Youth and elderly LGBTQ+ individuals also encounter unique challenges. LGBTQ+ youth are more likely than cisgender and heterosexual youth to experience homelessness, unstable housing, or foster care; in fact, an estimated 30% of youth in foster care and 40% of youth experiencing homelessness identify as LGBTQ+.4 The cumulative effects of systemic discrimination and the failure of government programs to meet the specific health needs of elderly LGBTQ+ individuals have led to increased risks of poverty, health disparities, and social isolation among this demographic; in particular, transgender elders, who experience high rates of family rejection, isolation, sexual violence, and discrimination from doctors, as well as invisibility and ignorance within medical research and practice, face the greatest barriers to healthcare access.5

As with other vulnerable and marginalized populations, the coronavirus pandemic took a particularly harsh toll on the LGBTQ+ community. Prior to the pandemic, LGBTQ+ people already faced significant economic and health disparities and stark gaps in health care coverage compared to their non-LGBTQ+ peers; during the pandemic, LGBTQ+ Americans have been more likely than the general population to live in poverty, work in strongly affected economic sectors, and lack access to quality medical care, paid medical leave, and other necessities.6

Covid-19 is not the first public health crisis to take a devastating toll on the LGBTQ+ community. The disparate death toll of the AIDS epidemic, particularly in its early stages, was exacerbated by reactionary anti-gay backlash, stigma, and government silence, including a press secretary who joked about the disease and a president who didn't speak the word "AIDS" until 1985, after more than 12,000 Americans had died.7 In the 1983 article “1,112 and Counting,” the gay activist and playwright Larry Kramer recounts “nights tormented by nightmares and visions of lost friends” and “days flooded by the tears of funerals and memorial services and seeing [his] sick friends,” asking “how many of us must die before all of us living fight back?”8

In the absence of the sort of massive government and public health investment in vaccines, testing, and prevention that we have seen during the coronavirus pandemic, the gay community came together to revolutionize care, treatment, and harm reduction during the AIDS epidemic. The powerful advocacy and protest of organizations like ACT UP (AIDS Coalition to Unleash Power) accelerated the federal government's response to the AIDS crisis, drew public attention to the deadly and disparate impact of homophobic public health policies, fought for expanded access to new and experimental testing and treatment methods, and, ultimately, saved lives.
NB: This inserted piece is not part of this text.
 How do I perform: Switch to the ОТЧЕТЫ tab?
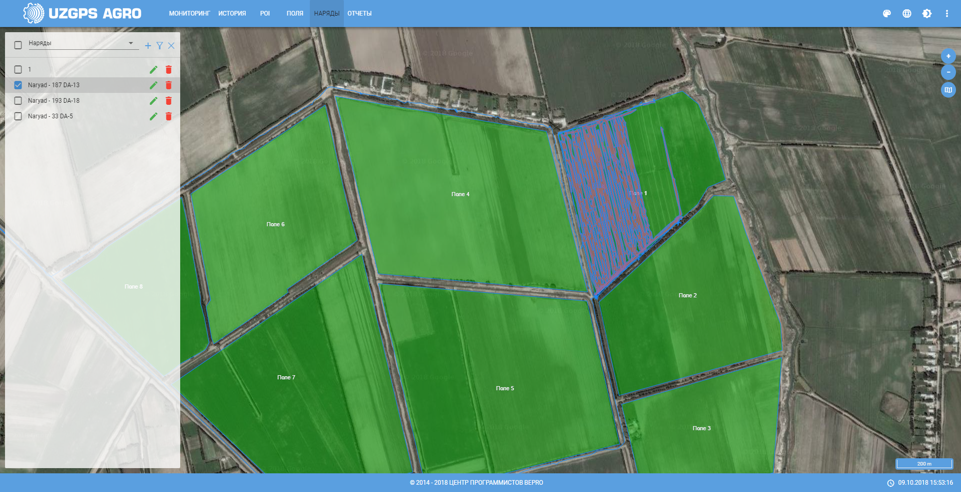pyautogui.click(x=359, y=14)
While there are now highly effective treatments to prevent, halt, and reverse the progression of AIDS, they are neither accessible nor affordable to all, including those living in poverty or without access to quality, affordable healthcare. Today, the HIV/AIDS epidemic continues to inflict disproportional harm on vulnerable populations, including gay and bisexual men, people who inject drugs, people in prisons, sex workers, and transgender people.9 2016 CDC data shows that Black men who have sex with men, who experience intersecting vulnerabilities and significant barriers to testing, care, and treatment, are at highest risk—facing a 1 in 2 chance of contracting HIV in a lifetime.10

Even as Covid-19 restrictions ease around New Jersey and life begins to resume a sense of normality for some, this serves as a powerful reminder that once a crisis fades from the headlines, its impact often endures, lingering longest for the most vulnerable among us. Emerging from such crises requires we come together to demand remedies for all-- and, in doing so, employ culturally-specific strategies, account for intersecting vulnerabilities, and redress disproportionate harm.

Legal Services in New Jersey has for 55 years provided free legal services to the most vulnerable populations in New Jersey, including the LGBTQ+ community, on civil legal matters ranging from asylum to custody cases. We will continue to strive for equitable and full access to justice and services for all people.

4 Ibid.
5 Ibid.
8 Kramer, Larry. “1,112 and Counting” New York Native, 14-27 March 1983.